Skip to content
Snippets Groups Projects
GPU_check.cu 6.34 KiB
Newer Older
  • Learn to ignore specific revisions
  • //
    // GPU_check.cu
    //    get and test GPU information
    //    (c) MIT CBA Neil Gershenfeld 7/12/20
    //
    #include <iostream>
    #include <chrono>
    using namespace std;
    __global__ void add_array(float* dbuf0,int npts) {
       int index = blockIdx.x*blockDim.x+threadIdx.x;
       int nindex = gridDim.x*blockDim.x;
       int start = (index/float(nindex))*npts;
       int stop = ((index+1)/float(nindex))*npts;
       for (int i = start; i < stop; ++i)

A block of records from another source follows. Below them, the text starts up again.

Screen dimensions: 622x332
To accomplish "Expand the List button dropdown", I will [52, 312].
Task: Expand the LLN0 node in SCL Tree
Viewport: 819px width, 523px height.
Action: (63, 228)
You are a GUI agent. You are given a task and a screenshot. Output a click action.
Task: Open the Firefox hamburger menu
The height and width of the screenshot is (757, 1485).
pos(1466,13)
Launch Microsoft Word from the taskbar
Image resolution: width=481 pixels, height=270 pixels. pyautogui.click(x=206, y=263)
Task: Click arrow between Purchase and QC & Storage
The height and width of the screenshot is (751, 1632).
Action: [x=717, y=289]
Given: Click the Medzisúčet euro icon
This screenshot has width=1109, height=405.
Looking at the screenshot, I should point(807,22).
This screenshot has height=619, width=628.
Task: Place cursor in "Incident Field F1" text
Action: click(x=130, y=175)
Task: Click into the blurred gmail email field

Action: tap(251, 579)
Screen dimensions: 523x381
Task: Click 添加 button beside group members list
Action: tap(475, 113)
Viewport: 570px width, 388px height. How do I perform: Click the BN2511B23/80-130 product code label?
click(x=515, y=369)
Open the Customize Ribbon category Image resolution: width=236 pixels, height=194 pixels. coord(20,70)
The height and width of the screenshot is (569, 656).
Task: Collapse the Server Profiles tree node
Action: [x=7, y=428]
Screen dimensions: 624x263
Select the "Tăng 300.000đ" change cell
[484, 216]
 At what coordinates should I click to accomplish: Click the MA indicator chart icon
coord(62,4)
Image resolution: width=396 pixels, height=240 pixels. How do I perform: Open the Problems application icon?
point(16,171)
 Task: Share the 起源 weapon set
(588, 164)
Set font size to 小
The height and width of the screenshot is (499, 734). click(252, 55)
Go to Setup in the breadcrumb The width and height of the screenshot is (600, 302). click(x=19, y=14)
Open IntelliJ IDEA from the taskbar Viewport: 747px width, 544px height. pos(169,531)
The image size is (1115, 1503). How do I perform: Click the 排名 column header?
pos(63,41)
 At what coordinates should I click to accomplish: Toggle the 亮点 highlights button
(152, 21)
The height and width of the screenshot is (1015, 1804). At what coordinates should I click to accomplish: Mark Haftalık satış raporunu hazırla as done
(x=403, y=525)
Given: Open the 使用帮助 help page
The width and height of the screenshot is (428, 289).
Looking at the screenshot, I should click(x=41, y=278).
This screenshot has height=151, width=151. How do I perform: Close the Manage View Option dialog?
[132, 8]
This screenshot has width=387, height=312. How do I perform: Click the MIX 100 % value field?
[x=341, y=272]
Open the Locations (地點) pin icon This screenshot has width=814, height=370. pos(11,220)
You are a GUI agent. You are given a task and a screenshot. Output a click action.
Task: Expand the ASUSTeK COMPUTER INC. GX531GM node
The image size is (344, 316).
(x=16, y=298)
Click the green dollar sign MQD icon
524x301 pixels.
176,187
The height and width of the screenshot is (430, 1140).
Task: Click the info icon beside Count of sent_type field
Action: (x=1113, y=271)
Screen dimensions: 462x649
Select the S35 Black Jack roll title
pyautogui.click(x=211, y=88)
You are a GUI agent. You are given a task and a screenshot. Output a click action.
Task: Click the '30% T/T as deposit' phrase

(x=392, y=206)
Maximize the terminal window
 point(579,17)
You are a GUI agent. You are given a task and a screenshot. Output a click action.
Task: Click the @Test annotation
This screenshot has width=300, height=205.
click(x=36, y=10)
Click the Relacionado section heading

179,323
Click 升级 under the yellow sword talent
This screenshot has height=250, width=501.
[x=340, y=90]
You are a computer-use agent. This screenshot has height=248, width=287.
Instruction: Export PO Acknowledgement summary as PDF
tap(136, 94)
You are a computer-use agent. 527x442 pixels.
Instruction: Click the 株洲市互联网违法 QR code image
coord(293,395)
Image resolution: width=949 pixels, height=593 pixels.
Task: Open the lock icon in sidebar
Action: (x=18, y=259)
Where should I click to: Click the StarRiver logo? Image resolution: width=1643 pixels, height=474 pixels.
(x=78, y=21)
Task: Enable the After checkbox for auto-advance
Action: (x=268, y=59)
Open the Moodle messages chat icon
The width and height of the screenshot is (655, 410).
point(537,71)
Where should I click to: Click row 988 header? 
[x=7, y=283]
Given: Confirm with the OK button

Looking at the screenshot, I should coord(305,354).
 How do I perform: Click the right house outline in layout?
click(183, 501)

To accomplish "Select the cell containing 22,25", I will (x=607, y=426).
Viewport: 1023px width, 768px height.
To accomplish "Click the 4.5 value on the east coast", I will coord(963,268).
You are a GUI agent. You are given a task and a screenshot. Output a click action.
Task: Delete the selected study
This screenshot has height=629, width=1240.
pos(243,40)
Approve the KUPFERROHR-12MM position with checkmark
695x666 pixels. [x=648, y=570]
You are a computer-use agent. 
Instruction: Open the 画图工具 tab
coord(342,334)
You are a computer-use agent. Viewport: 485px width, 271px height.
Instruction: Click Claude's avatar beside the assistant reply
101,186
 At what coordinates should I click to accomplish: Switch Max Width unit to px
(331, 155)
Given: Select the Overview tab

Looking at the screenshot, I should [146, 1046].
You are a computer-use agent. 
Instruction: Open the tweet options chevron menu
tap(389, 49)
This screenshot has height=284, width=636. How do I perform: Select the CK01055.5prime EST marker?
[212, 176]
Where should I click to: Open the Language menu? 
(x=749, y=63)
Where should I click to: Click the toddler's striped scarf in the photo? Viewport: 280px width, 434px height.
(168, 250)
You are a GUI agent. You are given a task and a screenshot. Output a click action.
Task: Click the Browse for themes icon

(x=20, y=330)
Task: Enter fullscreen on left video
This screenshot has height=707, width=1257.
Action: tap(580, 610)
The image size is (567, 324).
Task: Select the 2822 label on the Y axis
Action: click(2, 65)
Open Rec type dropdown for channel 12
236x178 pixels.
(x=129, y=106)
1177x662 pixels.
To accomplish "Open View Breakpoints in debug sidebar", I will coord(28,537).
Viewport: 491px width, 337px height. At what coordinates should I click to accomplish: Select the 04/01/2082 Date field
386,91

          for (int j = 0; j < npts; ++j)
             dbuf0[i] += 1.0;
       }
    __global__ void add_arrays(float* dbuf0,int npts,int gpu,int ngpus) {
       int index = blockIdx.x*blockDim.x+threadIdx.x;
       int nindex = gridDim.x*blockDim.x;
       int start = (gpu+index/float(nindex))*(npts/float(ngpus));
       int stop = (gpu+(index+1)/float(nindex))*(npts/float(ngpus));
       for (int i = start; i < stop; ++i)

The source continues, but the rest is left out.